Materials provided →
= Beginning of Section =

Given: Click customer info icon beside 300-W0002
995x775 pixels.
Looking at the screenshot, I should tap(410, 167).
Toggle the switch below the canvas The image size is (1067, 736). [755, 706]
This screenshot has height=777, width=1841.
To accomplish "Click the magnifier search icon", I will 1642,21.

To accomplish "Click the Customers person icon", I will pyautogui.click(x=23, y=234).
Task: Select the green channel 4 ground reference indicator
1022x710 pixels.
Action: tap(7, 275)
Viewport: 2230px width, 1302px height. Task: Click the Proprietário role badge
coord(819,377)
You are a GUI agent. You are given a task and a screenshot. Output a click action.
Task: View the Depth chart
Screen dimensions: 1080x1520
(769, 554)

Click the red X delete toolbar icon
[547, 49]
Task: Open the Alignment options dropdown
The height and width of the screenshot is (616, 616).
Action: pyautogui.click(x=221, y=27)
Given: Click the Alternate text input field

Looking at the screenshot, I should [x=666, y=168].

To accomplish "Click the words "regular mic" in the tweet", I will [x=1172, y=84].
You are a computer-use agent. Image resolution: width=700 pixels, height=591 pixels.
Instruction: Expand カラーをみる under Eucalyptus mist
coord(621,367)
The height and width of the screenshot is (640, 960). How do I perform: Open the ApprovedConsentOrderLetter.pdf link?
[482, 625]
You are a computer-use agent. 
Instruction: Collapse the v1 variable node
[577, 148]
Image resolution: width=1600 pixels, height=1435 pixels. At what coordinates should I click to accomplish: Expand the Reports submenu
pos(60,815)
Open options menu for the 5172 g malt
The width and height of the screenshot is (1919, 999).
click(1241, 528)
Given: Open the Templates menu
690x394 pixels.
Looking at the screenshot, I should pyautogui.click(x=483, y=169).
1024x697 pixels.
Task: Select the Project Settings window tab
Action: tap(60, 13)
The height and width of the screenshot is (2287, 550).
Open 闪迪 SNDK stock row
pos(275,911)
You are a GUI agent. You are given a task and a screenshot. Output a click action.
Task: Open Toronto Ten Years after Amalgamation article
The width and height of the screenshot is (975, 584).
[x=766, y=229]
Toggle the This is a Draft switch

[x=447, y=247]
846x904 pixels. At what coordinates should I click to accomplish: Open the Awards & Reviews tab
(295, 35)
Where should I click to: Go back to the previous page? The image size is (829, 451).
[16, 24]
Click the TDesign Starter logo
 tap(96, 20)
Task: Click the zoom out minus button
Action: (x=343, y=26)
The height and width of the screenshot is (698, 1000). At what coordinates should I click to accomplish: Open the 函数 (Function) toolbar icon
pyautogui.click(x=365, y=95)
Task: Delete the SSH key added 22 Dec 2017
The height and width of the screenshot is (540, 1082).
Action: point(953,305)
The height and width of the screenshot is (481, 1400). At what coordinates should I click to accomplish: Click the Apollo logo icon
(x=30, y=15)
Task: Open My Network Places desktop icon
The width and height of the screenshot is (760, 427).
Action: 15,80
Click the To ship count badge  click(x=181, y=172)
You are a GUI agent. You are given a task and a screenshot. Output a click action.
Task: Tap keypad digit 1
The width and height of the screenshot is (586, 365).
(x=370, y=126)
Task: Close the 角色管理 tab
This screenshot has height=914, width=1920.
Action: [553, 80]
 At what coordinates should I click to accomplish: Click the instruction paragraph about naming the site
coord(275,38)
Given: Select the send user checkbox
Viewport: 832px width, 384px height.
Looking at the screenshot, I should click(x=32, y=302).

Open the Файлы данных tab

= End of Section =

Activity →
Produce a faithful copy of all the material above.

Expected answer →
Given: Click customer info icon beside 300-W0002
995x775 pixels.
Looking at the screenshot, I should tap(410, 167).
Toggle the switch below the canvas The image size is (1067, 736). [755, 706]
This screenshot has height=777, width=1841.
To accomplish "Click the magnifier search icon", I will 1642,21.

To accomplish "Click the Customers person icon", I will pyautogui.click(x=23, y=234).
Task: Select the green channel 4 ground reference indicator
1022x710 pixels.
Action: tap(7, 275)
Viewport: 2230px width, 1302px height. Task: Click the Proprietário role badge
coord(819,377)
You are a GUI agent. You are given a task and a screenshot. Output a click action.
Task: View the Depth chart
Screen dimensions: 1080x1520
(769, 554)

Click the red X delete toolbar icon
[547, 49]
Task: Open the Alignment options dropdown
The height and width of the screenshot is (616, 616).
Action: pyautogui.click(x=221, y=27)
Given: Click the Alternate text input field

Looking at the screenshot, I should [x=666, y=168].

To accomplish "Click the words "regular mic" in the tweet", I will [x=1172, y=84].
You are a computer-use agent. Image resolution: width=700 pixels, height=591 pixels.
Instruction: Expand カラーをみる under Eucalyptus mist
coord(621,367)
The height and width of the screenshot is (640, 960). How do I perform: Open the ApprovedConsentOrderLetter.pdf link?
[482, 625]
You are a computer-use agent. 
Instruction: Collapse the v1 variable node
[577, 148]
Image resolution: width=1600 pixels, height=1435 pixels. At what coordinates should I click to accomplish: Expand the Reports submenu
pos(60,815)
Open options menu for the 5172 g malt
The width and height of the screenshot is (1919, 999).
click(1241, 528)
Given: Open the Templates menu
690x394 pixels.
Looking at the screenshot, I should pyautogui.click(x=483, y=169).
1024x697 pixels.
Task: Select the Project Settings window tab
Action: tap(60, 13)
The height and width of the screenshot is (2287, 550).
Open 闪迪 SNDK stock row
pos(275,911)
You are a GUI agent. You are given a task and a screenshot. Output a click action.
Task: Open Toronto Ten Years after Amalgamation article
The width and height of the screenshot is (975, 584).
[x=766, y=229]
Toggle the This is a Draft switch

[x=447, y=247]
846x904 pixels. At what coordinates should I click to accomplish: Open the Awards & Reviews tab
(295, 35)
Where should I click to: Go back to the previous page? The image size is (829, 451).
[16, 24]
Click the TDesign Starter logo
 tap(96, 20)
Task: Click the zoom out minus button
Action: (x=343, y=26)
The height and width of the screenshot is (698, 1000). At what coordinates should I click to accomplish: Open the 函数 (Function) toolbar icon
pyautogui.click(x=365, y=95)
Task: Delete the SSH key added 22 Dec 2017
The height and width of the screenshot is (540, 1082).
Action: point(953,305)
The height and width of the screenshot is (481, 1400). At what coordinates should I click to accomplish: Click the Apollo logo icon
(x=30, y=15)
Task: Open My Network Places desktop icon
The width and height of the screenshot is (760, 427).
Action: 15,80
Click the To ship count badge  click(x=181, y=172)
You are a GUI agent. You are given a task and a screenshot. Output a click action.
Task: Tap keypad digit 1
The width and height of the screenshot is (586, 365).
(x=370, y=126)
Task: Close the 角色管理 tab
This screenshot has height=914, width=1920.
Action: [553, 80]
 At what coordinates should I click to accomplish: Click the instruction paragraph about naming the site
coord(275,38)
Given: Select the send user checkbox
Viewport: 832px width, 384px height.
Looking at the screenshot, I should click(x=32, y=302).

Open the Файлы данных tab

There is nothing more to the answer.